Is there an Intel API for getting hardware counters from code? I'm talking about something like PAPI where you can start counters at the beginning of a function then stop the counters at the end and read them.
BTW, @John E., I think what Vitaly was getting at is, if you help us understand your need, it may be that VTune Amplifier can already address your need. Or, it may be something we will consider for a future release. So, we would appreciate your comments and wish you will with whatever tool you decide to use. :)
Thank you Vitaly and MrAnderson for your responses. I asked this question because I was told by two people (both with much more experience than I have) that this functionality exists in vtune but I was not able to discover how to use it. We are trying to understand memory usage in a micro benchmark and it seems to me that querying counters would be simpler, less intrusive and more accurate than the sampling approach. Maybe I’m wrong about that — are there disadvantages to the PCM-type approach besides the fact that it requires modifying code?
I have compiled and linked my executable with the PCM object files but it seems I need permissions to execute.
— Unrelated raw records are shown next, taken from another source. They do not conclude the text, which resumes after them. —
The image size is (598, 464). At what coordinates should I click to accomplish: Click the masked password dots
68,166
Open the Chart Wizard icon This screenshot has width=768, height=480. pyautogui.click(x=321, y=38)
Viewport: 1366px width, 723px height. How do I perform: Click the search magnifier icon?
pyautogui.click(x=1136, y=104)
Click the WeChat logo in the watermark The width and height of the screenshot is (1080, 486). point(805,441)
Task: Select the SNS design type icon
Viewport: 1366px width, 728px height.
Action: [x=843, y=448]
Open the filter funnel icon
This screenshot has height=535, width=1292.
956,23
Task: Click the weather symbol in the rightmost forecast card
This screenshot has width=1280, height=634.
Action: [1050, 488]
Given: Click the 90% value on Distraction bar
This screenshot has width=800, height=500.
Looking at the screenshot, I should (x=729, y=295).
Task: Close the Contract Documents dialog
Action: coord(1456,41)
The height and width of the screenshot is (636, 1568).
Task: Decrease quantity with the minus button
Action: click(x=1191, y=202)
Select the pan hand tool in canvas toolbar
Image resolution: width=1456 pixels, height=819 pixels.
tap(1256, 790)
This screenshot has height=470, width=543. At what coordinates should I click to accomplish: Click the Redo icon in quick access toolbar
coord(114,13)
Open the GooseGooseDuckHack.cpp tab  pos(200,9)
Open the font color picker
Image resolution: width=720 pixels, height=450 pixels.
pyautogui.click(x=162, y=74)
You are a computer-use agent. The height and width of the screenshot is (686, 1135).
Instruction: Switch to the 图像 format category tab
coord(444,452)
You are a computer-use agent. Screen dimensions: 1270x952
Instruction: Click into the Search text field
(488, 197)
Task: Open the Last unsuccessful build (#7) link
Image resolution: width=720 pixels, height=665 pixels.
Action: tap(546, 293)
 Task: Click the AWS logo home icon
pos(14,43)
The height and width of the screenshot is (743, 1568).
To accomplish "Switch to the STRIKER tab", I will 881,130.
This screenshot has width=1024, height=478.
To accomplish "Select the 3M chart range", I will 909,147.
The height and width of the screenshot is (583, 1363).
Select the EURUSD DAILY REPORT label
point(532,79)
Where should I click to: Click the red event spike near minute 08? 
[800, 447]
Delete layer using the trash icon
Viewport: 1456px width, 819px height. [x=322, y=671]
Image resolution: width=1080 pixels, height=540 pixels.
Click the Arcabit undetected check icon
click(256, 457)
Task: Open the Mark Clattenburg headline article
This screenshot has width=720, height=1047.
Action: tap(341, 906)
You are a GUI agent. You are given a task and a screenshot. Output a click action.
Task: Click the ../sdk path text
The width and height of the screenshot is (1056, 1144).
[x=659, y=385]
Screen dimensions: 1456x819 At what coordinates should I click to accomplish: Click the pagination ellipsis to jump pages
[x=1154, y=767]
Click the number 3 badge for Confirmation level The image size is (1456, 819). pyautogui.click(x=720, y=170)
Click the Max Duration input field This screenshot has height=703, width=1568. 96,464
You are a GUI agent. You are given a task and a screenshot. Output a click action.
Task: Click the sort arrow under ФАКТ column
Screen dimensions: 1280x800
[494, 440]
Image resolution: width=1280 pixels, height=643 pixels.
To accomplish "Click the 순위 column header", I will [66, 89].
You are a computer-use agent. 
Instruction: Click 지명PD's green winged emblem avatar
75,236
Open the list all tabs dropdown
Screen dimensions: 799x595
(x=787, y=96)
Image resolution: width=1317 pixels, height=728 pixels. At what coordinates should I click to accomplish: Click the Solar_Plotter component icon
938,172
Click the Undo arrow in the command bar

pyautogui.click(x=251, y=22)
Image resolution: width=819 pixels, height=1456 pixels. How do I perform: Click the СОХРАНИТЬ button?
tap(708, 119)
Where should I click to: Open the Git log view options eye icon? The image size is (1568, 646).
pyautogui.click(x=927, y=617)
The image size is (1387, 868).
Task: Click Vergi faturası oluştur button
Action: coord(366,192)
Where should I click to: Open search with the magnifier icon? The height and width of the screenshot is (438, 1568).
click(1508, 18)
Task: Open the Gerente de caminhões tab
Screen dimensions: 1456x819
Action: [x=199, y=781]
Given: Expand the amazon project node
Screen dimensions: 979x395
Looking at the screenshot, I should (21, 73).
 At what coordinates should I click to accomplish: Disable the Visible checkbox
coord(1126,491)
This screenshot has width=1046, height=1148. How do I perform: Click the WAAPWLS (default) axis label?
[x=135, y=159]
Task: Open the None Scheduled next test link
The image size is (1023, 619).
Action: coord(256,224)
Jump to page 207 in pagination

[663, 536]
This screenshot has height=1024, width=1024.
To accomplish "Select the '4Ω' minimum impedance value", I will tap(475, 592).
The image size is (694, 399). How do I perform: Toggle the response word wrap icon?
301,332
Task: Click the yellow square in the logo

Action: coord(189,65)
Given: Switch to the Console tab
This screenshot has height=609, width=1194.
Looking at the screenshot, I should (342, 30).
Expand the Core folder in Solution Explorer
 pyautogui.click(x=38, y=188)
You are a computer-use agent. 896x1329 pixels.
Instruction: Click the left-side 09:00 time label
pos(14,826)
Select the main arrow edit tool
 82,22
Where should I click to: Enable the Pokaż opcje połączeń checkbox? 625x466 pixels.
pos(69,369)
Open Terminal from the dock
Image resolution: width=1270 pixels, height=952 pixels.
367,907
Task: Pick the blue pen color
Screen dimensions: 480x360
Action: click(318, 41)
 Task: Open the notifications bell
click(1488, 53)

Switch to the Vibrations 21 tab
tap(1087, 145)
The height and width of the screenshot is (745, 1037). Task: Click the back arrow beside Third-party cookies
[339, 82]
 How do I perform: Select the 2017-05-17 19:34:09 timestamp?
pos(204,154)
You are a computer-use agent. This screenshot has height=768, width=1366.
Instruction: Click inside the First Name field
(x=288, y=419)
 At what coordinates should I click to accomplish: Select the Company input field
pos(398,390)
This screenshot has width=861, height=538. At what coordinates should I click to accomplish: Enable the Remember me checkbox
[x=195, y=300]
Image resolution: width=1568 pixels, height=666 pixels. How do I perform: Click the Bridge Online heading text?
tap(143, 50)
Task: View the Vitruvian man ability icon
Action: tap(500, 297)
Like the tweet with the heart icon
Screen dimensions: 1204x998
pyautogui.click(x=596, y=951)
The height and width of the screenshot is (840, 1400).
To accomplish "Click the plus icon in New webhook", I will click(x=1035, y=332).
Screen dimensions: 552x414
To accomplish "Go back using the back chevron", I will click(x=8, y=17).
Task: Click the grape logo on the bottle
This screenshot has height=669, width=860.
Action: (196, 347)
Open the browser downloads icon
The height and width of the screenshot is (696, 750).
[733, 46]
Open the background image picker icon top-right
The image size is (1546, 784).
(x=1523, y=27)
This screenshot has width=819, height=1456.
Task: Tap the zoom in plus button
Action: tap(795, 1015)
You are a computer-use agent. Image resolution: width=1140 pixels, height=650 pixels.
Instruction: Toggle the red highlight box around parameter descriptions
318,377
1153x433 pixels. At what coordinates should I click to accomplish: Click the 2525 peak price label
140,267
I am running on a shared linux benchmarking machine. Do I need to talk to the administrator or is there another way to do this?
Saying "memory usage" do you want to see how much memory allocated by your workload or analyze memory bandwidth? As for the second one you can create custom analysis type based on Advanced Hotspots and select "Analyze memory bandwidth" option, then you should be able to see memory bandwidth read/write overtime data on timeline.
If you create a custom analysis type based on the General Exploration type, you can modify any and all of the sample after values. However, there is an easier way, which is to modify the "sampling interval" for the GE type. But, note, increasing the sampling rate is going to introduce more overhead and can therefore cause your results to be less accurate. There is a fine line and you need to walk it carefully when trying to get "more accurate" results.
The real different between PCM and VTune Amplifier's EBS is that PCM does not give you samples of *where* the events are occurring. You just get counter values. That can be good or bad, depending on what you want to do with the data. If what you want to measure is the cache misses for a loop, using PCM is probably a good idea. It will have lower overhead (although VTune Amplifier's EBS overhead is low) and you can focus on code. VTune Amplifier's EBS will help you narrow your focus to potential problem areas by showing you where, in your application, you are experiencing the most cache misses (for example).